Brief 1:
Reproduce the stretch of the SOFEPADI article from "KINSHASA, Democratic Republic" through "le Développement Intégral.".
Brief 2:
Resume the SOFEPADI article after its final sentence and carry it forward.

── Page text

KINSHASA, Democratic Republic of the Congo — For many survivors of sexual violence in the Democratic Republic of the Congo (DRC), justice is never served. Stigmatization and marginalization are the norm for women, girls, men and boys who have suffered from the experience and aftermath of sexual violence at the hands of rebel group and state military soldiers alike.
These are the reasons why Julienne Lusenge and 24 other Congolese women formed SOFEPADI, or Female Solidarity for Integrated Peace and Development, better known in French as Solidarité Féminine pour la Paix et le Développement Intégral.
SOFEPADI was founded in 2000 and since 2003 has focused its efforts in the tumultuous eastern region of the DRC, particularly the Ituri and North Kivu provinces, which share borders with Uganda and Rwanda.

────
── Extracted material

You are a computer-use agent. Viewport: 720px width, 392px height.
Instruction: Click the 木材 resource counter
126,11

────
── Extracted material

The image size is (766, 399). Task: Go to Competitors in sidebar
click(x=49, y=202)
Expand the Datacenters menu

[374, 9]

────

Expected output 1:
KINSHASA, Democratic Republic of the Congo — For many survivors of sexual violence in the Democratic Republic of the Congo (DRC), justice is never served. Stigmatization and marginalization are the norm for women, girls, men and boys who have suffered from the experience and aftermath of sexual violence at the hands of rebel group and state military soldiers alike.
These are the reasons why Julienne Lusenge and 24 other Congolese women formed SOFEPADI, or Female Solidarity for Integrated Peace and Development, better known in French as Solidarité Féminine pour la Paix et le Développement Intégral.

Expected output 2:
Disturbing reports by the American Public Health Association estimate that between 2006 and 2007, more than 400,000 women were raped in the DRC–about 48 women per hour. These numbers have not improved much over the years as the country; especially in the city Goma of the eastern region, which has regrettably become known as the “rape capital of the world.”
To make matters worse, survivors are often disowned or shunned by their families after being raped due to serious gender inequalities in Congolese society.
SOFEPADI is made up of 40 different Congolese women’s organizations seeking to raise awareness about sexual violence in the DRC and provide support for victims. One of its main functions is to help survivors bring their cases before the Congolese court system to seek reparations.
Mobile Judicial Tribunals are one of the most common court mechanisms in rural parts of the eastern region where there is either no court system or inadequate infrastructure for it. The mobile courts are operated by Congolese lawyers and judges who try to bring to trial those accused of rape in the region.
Retaliation against victims that speak up and attempt to bring charges against perpetrators is also common; therefore, SOFEPADI seeks to protect those who wish to speak out so that further harm does not come to them. Perpetrators, for the most part, are not held accountable for their crimes, which is especially true for high-ranking military officers, as a recent report by Human Rights Watch explains in detail.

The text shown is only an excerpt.